Materials provided
◇ ◇ ◇ ◇ ◇ ◇ ◇

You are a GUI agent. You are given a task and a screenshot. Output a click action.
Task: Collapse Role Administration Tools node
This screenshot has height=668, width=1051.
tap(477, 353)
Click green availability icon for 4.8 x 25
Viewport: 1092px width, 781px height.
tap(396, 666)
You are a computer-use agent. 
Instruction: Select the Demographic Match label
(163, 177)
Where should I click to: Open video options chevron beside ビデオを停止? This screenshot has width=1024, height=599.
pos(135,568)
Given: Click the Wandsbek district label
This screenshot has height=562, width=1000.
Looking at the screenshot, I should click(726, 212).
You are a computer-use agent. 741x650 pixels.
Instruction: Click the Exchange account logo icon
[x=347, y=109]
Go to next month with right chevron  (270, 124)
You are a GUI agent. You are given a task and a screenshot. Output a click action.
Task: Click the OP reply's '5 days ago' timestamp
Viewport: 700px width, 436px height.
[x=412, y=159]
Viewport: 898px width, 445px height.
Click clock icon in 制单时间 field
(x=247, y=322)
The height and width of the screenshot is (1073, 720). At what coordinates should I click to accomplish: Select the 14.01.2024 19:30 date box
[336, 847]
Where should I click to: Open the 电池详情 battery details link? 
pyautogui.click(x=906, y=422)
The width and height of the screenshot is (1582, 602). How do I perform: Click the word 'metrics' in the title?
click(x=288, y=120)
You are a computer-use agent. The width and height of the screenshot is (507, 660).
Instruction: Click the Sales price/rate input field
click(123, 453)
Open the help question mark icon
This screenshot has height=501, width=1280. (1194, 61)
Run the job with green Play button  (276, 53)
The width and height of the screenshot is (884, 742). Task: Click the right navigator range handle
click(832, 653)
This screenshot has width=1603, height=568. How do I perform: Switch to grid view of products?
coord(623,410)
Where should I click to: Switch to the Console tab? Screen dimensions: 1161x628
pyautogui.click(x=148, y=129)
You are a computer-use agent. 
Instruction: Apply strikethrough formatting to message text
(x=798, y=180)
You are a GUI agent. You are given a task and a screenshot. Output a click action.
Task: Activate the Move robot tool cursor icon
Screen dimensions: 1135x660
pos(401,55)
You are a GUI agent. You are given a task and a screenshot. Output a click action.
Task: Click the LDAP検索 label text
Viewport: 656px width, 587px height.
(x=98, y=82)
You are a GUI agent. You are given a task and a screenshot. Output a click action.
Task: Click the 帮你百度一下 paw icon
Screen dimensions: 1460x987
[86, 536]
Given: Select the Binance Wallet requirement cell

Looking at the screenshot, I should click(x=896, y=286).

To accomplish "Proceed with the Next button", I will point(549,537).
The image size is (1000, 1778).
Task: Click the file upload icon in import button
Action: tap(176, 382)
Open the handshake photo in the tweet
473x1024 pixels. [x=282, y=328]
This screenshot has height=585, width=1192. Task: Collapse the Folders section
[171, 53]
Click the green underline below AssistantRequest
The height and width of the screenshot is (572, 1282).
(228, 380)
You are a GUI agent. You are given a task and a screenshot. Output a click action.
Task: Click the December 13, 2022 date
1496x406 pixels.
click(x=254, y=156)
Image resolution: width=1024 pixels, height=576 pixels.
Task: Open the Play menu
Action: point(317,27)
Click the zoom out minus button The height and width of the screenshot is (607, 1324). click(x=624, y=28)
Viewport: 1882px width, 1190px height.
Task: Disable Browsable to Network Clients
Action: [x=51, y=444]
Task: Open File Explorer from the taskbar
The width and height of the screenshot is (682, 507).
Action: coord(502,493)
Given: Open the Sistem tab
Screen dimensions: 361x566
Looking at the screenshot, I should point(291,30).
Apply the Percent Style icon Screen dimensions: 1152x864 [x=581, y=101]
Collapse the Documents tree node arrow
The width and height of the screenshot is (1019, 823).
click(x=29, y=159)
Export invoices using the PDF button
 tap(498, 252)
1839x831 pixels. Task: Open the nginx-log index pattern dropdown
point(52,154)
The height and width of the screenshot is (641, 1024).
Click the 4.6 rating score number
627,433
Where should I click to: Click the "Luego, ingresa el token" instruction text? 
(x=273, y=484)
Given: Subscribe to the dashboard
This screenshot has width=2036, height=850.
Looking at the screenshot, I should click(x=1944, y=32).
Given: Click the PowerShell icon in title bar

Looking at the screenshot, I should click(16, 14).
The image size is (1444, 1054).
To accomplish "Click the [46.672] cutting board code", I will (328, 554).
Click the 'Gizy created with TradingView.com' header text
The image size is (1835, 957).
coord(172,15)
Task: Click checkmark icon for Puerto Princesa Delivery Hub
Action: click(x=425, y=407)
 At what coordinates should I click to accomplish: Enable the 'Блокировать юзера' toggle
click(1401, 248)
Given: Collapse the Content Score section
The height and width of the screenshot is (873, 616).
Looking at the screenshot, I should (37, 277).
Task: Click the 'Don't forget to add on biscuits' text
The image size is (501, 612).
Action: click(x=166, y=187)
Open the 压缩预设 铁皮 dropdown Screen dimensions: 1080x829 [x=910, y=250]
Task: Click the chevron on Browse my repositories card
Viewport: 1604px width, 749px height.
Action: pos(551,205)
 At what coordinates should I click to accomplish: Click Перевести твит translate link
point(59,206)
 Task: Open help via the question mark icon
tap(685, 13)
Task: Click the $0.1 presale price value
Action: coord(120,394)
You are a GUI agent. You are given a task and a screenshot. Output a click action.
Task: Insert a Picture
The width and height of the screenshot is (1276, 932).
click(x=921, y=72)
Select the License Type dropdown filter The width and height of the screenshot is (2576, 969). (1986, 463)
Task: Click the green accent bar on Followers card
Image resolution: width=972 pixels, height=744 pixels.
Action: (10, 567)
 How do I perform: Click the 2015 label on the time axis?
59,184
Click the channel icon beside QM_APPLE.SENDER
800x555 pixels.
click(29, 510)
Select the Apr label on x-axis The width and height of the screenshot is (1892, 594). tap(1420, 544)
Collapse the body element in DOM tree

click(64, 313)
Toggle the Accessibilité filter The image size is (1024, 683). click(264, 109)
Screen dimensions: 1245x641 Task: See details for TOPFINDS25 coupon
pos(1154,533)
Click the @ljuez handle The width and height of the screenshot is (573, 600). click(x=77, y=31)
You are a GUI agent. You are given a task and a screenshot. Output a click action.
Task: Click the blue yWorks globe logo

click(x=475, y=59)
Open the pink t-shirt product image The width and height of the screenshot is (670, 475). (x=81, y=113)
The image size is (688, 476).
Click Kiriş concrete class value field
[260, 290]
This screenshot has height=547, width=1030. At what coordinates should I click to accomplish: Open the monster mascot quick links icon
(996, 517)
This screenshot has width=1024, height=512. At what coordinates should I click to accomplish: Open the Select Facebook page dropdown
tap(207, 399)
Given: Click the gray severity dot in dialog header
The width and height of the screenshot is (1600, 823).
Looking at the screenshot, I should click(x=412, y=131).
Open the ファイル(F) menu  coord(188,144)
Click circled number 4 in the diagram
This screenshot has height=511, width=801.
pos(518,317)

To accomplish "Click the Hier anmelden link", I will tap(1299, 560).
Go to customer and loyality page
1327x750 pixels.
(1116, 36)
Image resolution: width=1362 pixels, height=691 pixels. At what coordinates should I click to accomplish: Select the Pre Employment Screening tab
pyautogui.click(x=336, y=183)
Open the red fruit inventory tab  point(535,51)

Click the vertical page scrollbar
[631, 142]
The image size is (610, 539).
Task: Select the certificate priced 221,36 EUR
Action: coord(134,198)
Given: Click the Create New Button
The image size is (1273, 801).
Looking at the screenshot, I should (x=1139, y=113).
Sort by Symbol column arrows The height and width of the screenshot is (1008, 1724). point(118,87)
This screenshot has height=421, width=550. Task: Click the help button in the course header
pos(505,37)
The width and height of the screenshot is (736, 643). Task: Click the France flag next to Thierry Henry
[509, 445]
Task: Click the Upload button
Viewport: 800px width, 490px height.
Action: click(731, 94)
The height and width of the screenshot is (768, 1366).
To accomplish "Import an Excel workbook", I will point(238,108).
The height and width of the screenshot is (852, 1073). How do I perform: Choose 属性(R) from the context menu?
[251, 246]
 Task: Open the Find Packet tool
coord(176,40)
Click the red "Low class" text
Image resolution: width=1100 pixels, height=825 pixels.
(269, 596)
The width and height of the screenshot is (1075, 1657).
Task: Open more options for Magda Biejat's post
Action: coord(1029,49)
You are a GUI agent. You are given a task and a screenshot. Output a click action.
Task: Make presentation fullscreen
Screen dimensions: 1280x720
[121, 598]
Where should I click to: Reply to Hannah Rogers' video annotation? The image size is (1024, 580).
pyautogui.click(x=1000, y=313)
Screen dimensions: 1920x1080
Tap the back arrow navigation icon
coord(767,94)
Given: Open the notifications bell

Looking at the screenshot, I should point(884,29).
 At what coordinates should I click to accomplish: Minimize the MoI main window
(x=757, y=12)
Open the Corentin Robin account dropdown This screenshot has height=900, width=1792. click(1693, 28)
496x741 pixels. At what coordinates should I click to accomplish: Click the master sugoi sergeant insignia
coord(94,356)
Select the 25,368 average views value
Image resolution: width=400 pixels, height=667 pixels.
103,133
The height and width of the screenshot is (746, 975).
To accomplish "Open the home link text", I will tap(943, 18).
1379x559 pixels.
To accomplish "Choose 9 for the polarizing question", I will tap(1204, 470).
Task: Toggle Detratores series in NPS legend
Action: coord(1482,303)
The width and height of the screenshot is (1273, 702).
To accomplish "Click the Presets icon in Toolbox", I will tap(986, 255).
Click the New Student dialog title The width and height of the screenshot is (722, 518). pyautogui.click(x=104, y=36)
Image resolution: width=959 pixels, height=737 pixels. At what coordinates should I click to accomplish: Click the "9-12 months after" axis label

◇ ◇ ◇ ◇ ◇ ◇ ◇

Task details
Would you filter the entries above and keep each line that has the word "card"?

Solution for this exercise
Task: Click the chevron on Browse my repositories card
Task: Click the green accent bar on Followers card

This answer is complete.